Presented here is a simple, inexpensive project that logs the number of hours a stylus has been used. This information is displayed at the push of a button on a four-digit, seven-segment LED readout to the nearest tenth of an hour.
The low construction cost of this project--$50 or less--makes it an ideal solution to the problem of monitoring stylus use. With it, you will eliminate both the risk of using the same stylus too long and the needless expense of replacing it too soon.
About the Project. One principal design goal was to produce a circuit that would provide as accurate a count of actual stylus playing time as possible.
This immediately ruled out the use of any scheme involving the sensing of the amount of time that the turntable was simply on. What was required was a method of determining the amount of time that the cartridge would actually be generating an audio output for subsequent processing by the phono preamp.
This is the approach that was taken in the project described here.
The project is shown schematically in Fig. 1. Because there is no easy access to the output of the phono-preamp stage (apart from the fact that most equipment warrantees would be voided by any such tampering), the stylus timer begins with its own RIAA phono preamplifier.
The audio output of one of the cartridge's channels is tapped at the stereo system's phono-preamp input by means of a Y connector/adapter and a short patch cord. Sensing the input signal of only one audio channel was deemed sufficient for the accuracy required. It is highly unlikely that long periods of time will exist in which there is a total absence of signal in one channel of a typical stereo disc.
The output of the phono cartridge is applied to AUDIO INPUT jack J1. One megohm of resistance (R1) and 20 pF or less of parasitic shunt capacitance comprise the input impedance of the project.
This means that there is no additional, significant loading of the cartridge.
Therefore, the stylus timer's input network does not appreciably alter the loading and hence sonic performance of the phono cartridge.
Operational amplifier IC1 boosts the level of the input signal and, with the help of R2, R3, C2 and C3, provides RIAA playback equalization. Because the op amp is powered by a single-ended supply, do level-shifting of the input signal (performed by C5, R5 and R6) and capacitive input coupling (furnished by C1) are required. Output signals from IC1 are directly coupled to the noninverting input of IC2D, which is one fourth of an LM339 quad comparator.
This stage is operated in linear fashion as an op amp with transistor QI inside the overall feedback loop. Resistors R10 and R11 determine the bias of Q1. Resistor R7 and capacitors C6, C7 and C9 furnish frequency compensation to ensure stability.

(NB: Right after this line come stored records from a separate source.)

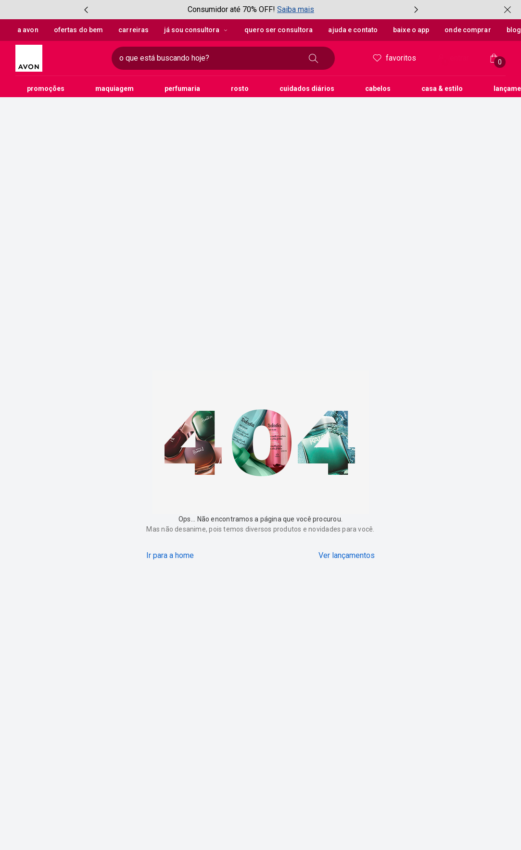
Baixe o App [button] (411, 30)
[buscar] (313, 58)
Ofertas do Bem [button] (78, 30)
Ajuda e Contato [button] (353, 30)
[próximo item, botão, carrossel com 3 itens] (416, 9)
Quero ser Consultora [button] (278, 30)
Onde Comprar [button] (467, 30)
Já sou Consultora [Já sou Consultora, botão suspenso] (196, 30)
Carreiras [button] (133, 30)
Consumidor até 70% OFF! (231, 9)
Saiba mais (295, 9)
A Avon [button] (27, 30)
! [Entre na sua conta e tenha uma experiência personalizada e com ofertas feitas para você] (445, 62)
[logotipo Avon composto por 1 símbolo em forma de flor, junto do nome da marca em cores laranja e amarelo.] (59, 58)
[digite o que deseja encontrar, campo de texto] (207, 58)
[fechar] (507, 9)
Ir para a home (170, 555)
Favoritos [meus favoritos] (393, 58)
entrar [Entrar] (452, 58)
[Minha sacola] (494, 58)
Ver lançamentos (346, 555)
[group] (251, 9)
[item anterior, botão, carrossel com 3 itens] (86, 9)
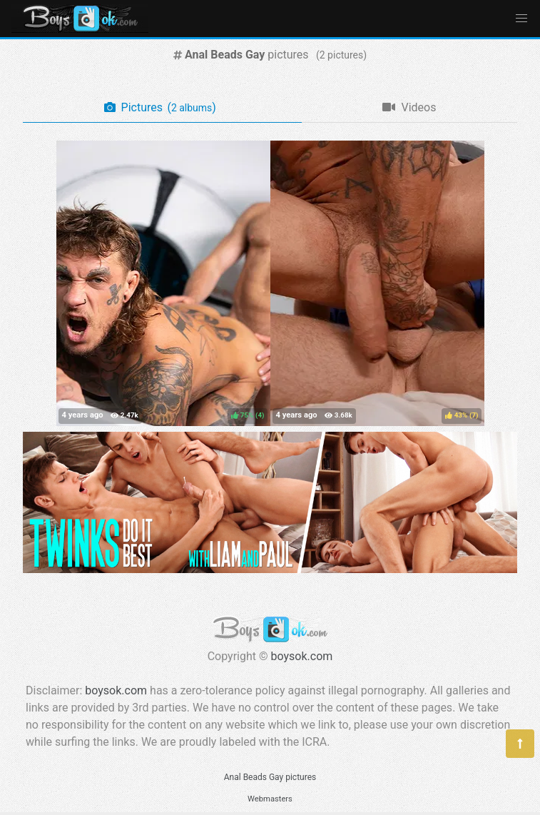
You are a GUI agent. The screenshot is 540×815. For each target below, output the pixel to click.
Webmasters (270, 799)
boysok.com (302, 656)
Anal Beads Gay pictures (270, 777)
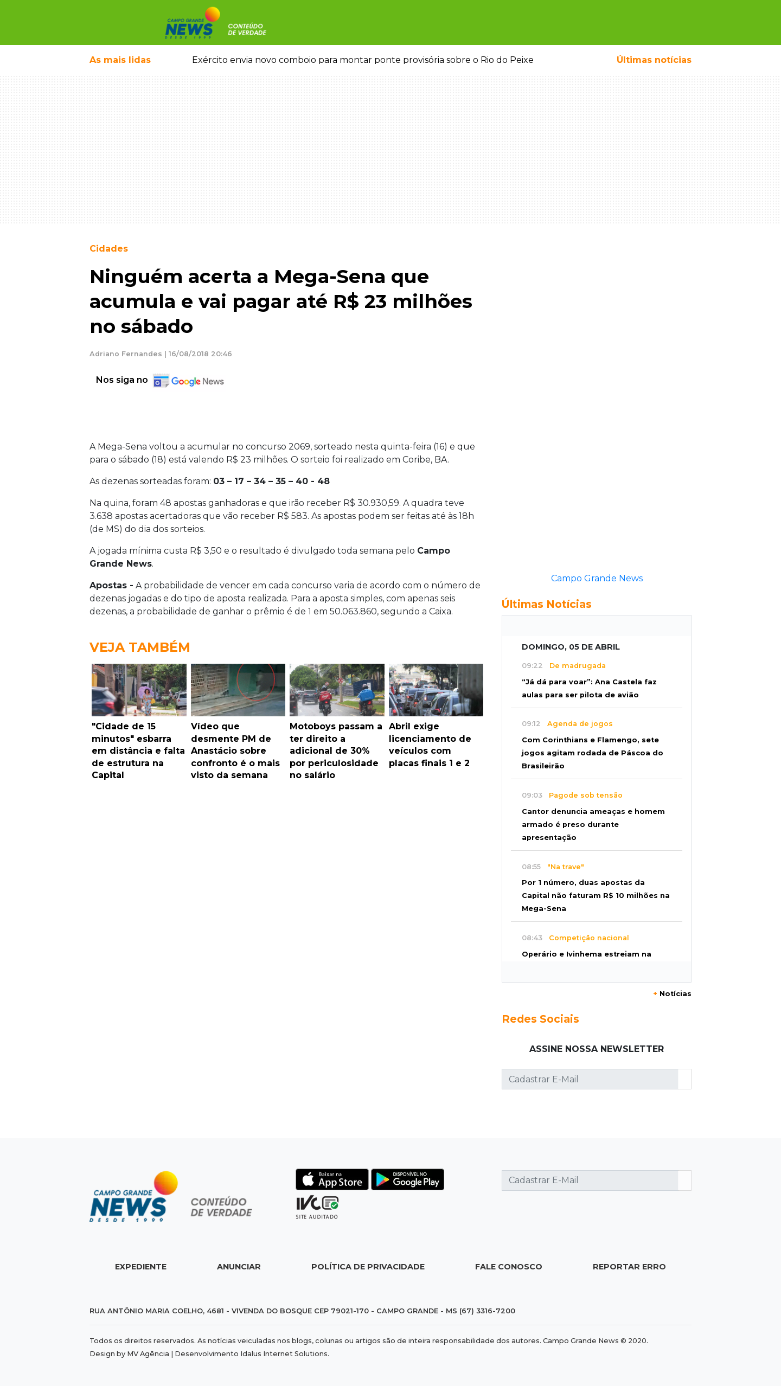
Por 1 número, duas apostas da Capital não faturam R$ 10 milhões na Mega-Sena (596, 895)
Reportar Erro (629, 1267)
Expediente (141, 1267)
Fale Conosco (508, 1267)
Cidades (108, 248)
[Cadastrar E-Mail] (590, 1079)
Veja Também (139, 647)
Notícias (672, 994)
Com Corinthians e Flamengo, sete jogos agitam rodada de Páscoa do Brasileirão (592, 753)
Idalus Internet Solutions (284, 1354)
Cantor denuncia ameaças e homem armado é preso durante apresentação (593, 824)
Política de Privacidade (368, 1267)
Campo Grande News (597, 578)
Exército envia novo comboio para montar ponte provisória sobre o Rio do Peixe (363, 60)
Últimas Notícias (547, 604)
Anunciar (239, 1267)
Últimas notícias (654, 60)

The 20 dB of gain provided by IC2D and the 40 dB of gain supplied by IC1 (at 1 kHz) boost the input signal to the level required by the half-wave rectifying and averaging network D4, C11, and R13. The amplified input signal is converted into a positive dc voltage appearing across capacitor C11, which charges rapidly and discharges slowly through R13.
Comparator IC2C accepts the dc voltage appearing across C11 and compares it with the reference of approximately 100 mV generated by R17, R18 and C12. Resistors R14 and R15 provide hysteresis to stabilize the comparator.
The output of this comparator is applied to the noninverting input of comparator IC2B, while the inverting input receives a shaped timebase signal derived from the ac power line. Transformer T1 supplies a low-voltage 60-Hz sine wave to low-pass filter R19C13, whose output is attenuated by voltage divider R20R23.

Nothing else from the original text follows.